US 11,676,581 B2
Method and apparatus for evaluating trigger phrase enrollment
Joel A. Clark, Woodridge, IL (US); Tenkasi V. Ramabadran, Oswego, IL (US); and Mark A. Jasiuk, Chicago, IL (US)
Assigned to Google Technology Holdings LLC, Mountain View, CA (US)
Filed by Google Technology Holdings LLC, Mountain View, CA (US)
Filed on Aug. 17, 2020, as Appl. No. 16/995,673.
Application 16/995,673 is a continuation of application No. 16/216,908, filed on Dec. 11, 2018, granted, now 10,777,190.
Application 16/216,908 is a continuation of application No. 15/612,693, filed on Jun. 2, 2017, granted, now 10,192,548, issued on Jan. 29, 2019.
Application 15/612,693 is a continuation of application No. 15/609,342, filed on May 31, 2017, granted, now 10,163,439, issued on Dec. 25, 2018.
Application 15/609,342 is a continuation of application No. 15/605,565, filed on May 25, 2017, granted, now 10,163,438, issued on Dec. 25, 2018.
Application 15/605,565 is a continuation of application No. 15/384,142, filed on Dec. 19, 2016, granted, now 10,170,105, issued on Jan. 1, 2019.
Application 15/384,142 is a continuation of application No. 14/050,596, filed on Oct. 10, 2013, granted, now 9,548,047, issued on Jan. 17, 2017.
Claims priority of provisional application 61/860,730, filed on Jul. 31, 2013.
Prior Publication US 2020/0380961 A1, Dec. 3, 2020
This patent is subject to a terminal disclaimer.

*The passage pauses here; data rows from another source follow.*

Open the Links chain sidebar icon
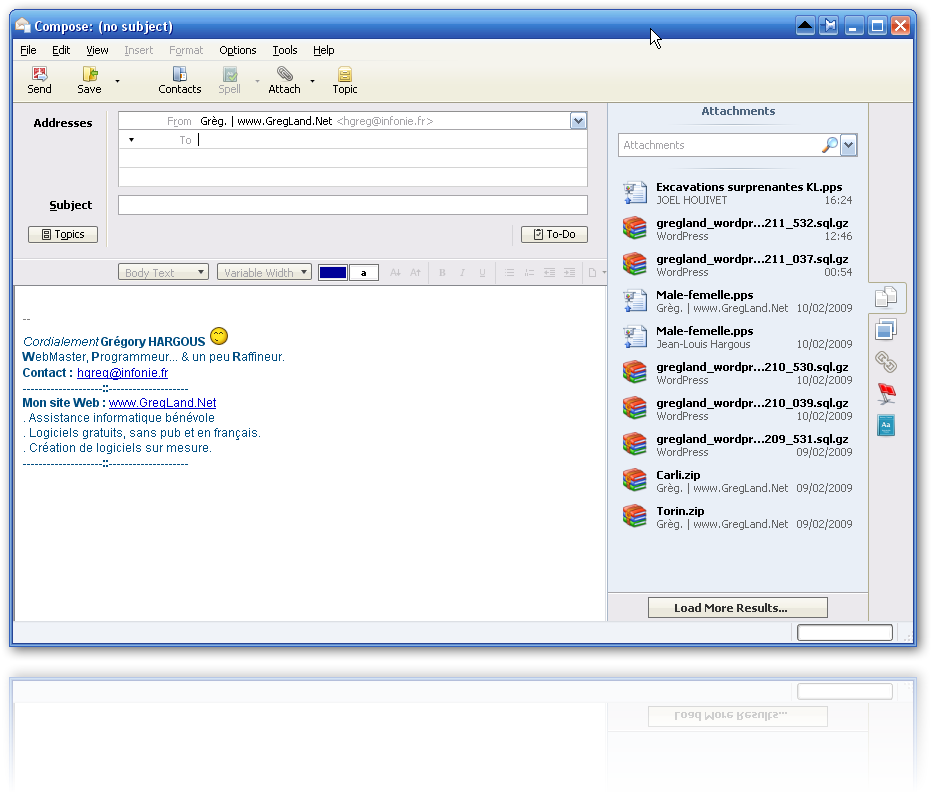The image size is (932, 794). 886,361
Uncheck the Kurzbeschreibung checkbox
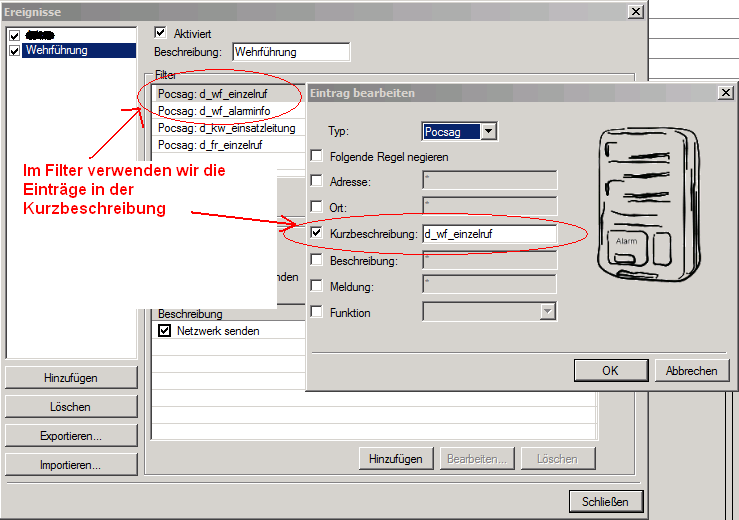 (317, 234)
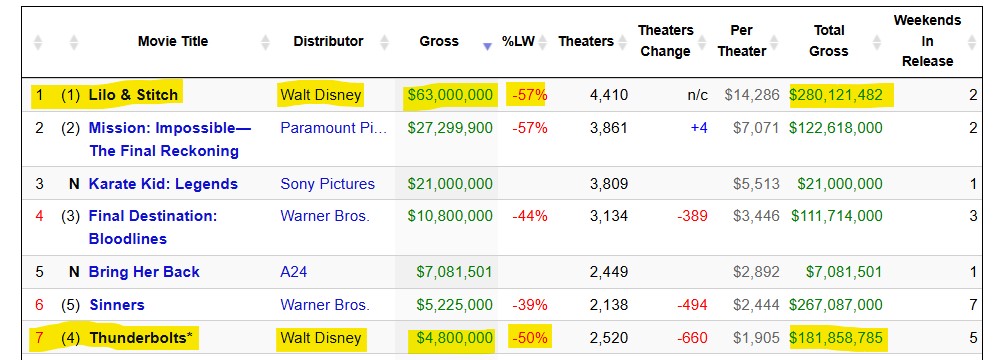Viewport: 1002px width, 360px height.
Task: Open the Thunderbolts* movie link
Action: coord(141,338)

Int. Cl. G10L 15/00 (2013.01); G10L 15/18 (2013.01); G10L 15/06 (2013.01); G10L 21/0264 (2013.01); G10L 25/84 (2013.01); G10L 15/08 (2006.01); G10L 15/20 (2006.01)

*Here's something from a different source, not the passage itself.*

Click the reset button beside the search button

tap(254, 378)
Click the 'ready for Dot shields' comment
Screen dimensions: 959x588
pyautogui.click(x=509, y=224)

CPC G10L 15/1807 (2013.01) [G10L 15/063 (2013.01); G10L 21/0264 (2013.01); G10L 25/84 (2013.01); G10L 15/20 (2013.01); G10L 2015/088 (2013.01)] 14 Claims
OG exemplary drawing
 
1. A method of training a trigger phrase model, the method comprising:
during a trigger phrase enrollment process:
receiving, at a speech recognition-enabled electronic device associated a user, audio corresponding to the user speaking a trigger phrase; and
based on a count of a number of frames in the audio that have a measure of noise variability of background noise exceeding a noise variability threshold satisfying a threshold value, training, by the speech recognition-enabled electronic device, the trigger phrase model to both:
adapt to a voice of the user of the speech recognition-enabled device using the audio corresponding to the user speaking the trigger phrase; and
detect the trigger phrase in utterances spoken by the user using the audio corresponding to the user speaking the trigger phrase,
wherein the speech recognition-enabled electronic device, while in a sleep mode, is configured to use the trigger phrase model trained during the trigger phrase enrollment process to:
reject the trigger phrase when spoken in utterances by people other than the user of the speech recognition-enabled electronic device; and
wake from the sleep mode when the trigger phrase is spoken in utterances by the user of the speech recognition-enabled electronic device, the sleep mode comprising a power-saving mode of operation in which one or more parts of the speech recognition-enabled electronic device are in a low-power state or powered off.